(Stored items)
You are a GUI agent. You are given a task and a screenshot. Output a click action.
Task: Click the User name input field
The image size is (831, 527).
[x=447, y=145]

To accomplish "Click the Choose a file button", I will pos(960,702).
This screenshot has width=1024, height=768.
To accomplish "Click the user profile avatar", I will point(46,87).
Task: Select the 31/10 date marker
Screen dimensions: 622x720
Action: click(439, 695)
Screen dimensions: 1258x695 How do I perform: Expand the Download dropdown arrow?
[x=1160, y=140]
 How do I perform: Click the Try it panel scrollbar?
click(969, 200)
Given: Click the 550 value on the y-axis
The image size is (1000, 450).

[BRIEF]
Output every line from the records, exactly as written.

[REPLY]
You are a GUI agent. You are given a task and a screenshot. Output a click action.
Task: Click the User name input field
The image size is (831, 527).
[x=447, y=145]

To accomplish "Click the Choose a file button", I will pos(960,702).
This screenshot has width=1024, height=768.
To accomplish "Click the user profile avatar", I will point(46,87).
Task: Select the 31/10 date marker
Screen dimensions: 622x720
Action: click(439, 695)
Screen dimensions: 1258x695 How do I perform: Expand the Download dropdown arrow?
[x=1160, y=140]
 How do I perform: Click the Try it panel scrollbar?
click(969, 200)
Given: Click the 550 value on the y-axis
The image size is (1000, 450).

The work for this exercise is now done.